There’s another piece to the growth puzzle: Offering financing to customers for expensive home repairs, which allows the company to obtain work it otherwise might lose. The company started offering financing about three years ago, she says, and it’s been a valuable addition to the business.

Customers most commonly use financing to pay for big-ticket items such as septic system installations and large HVAC projects.

“Most people don’t have $10,000 or $15,000 sitting around these days in their bank accounts,” she says. “They’re living paycheck to paycheck. So we enable them to use someone else’s money instead of their own.”
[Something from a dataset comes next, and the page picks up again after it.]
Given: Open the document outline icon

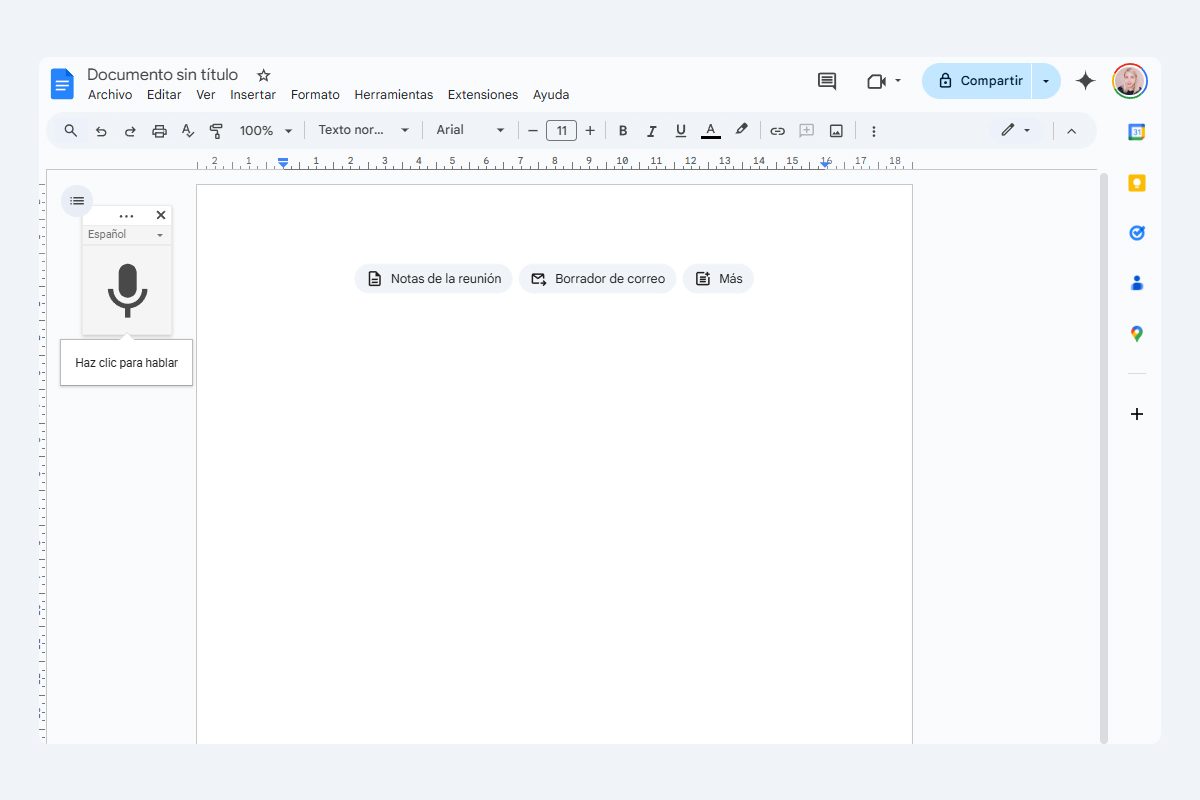Looking at the screenshot, I should pyautogui.click(x=77, y=200).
Rowell’s uses a credit program offered by Synchrony Bank. One credit plan provides interest-free loans for 18 months and other plans are available with varying payment terms.

“It definitely has helped us grow the business,” Hagan says. “Plus it helps take some of the financial pressure off customers, which is great.”

A FIT FLEET

To pump septic tanks, the business runs eight vacuum trucks; three were built out on Sterling, International and GMC chassis and the rest on Peterbilt chassis. The tanks were made by Progress Tank; they range in size from 2,800 to 5,500 gallons. The trucks feature Masport vacuum pumps.

For septic system installations and excavation work, the company relies on three Kubota machines and International and Kenworth dump trucks. 

The company’s roster of drain-cleaning equipment includes six truck-mounted water jetters, along with pipeline inspection cameras manufactured by RIDGID. 

For plumbing work, the company owns six box vans from Chevy and GMC.

In addition, the company has invested in a Quik-Shot pipe-lining system made by Quik Lining Systems and sold by Pipe Lining Supply, and pipe-bursting equipment built by TRIC Tools.

Rowell’s Services uses the Service Titan software platform to optimize routes.

BUILDING MOMENTUM 

When asked what she envisions down the road for the second-generation business, Hagan says there’s no plan to start tapping on the brakes. Her goal is to triple the company’s revenue in the next three to five years.

“We’re just getting started,” she says. “I feel like we’re a steam engine that’s chugging along and building momentum. We have our leadership team, marketing, equipment, employees and services all in place. The foundation for growth is there and it’s super solid.

“But in the end, it’s all about our people,” she adds. “I can’t tell you how much we appreciate them. There’s no way we’d be where we are without our employees and our culture.”

As Hagan talks about the events that led her to leave her job as an assistant vice president of a bank in Vail, Colorado, nearly 20 years ago, her devotion to her mother and her community is evident. And as she looks back, she says she has no regrets.

“It’s been a real adventure, alternately rewarding, frustrating, difficult and magical — a real roller coaster ride,” she says. “But I wouldn’t have had it any other way.”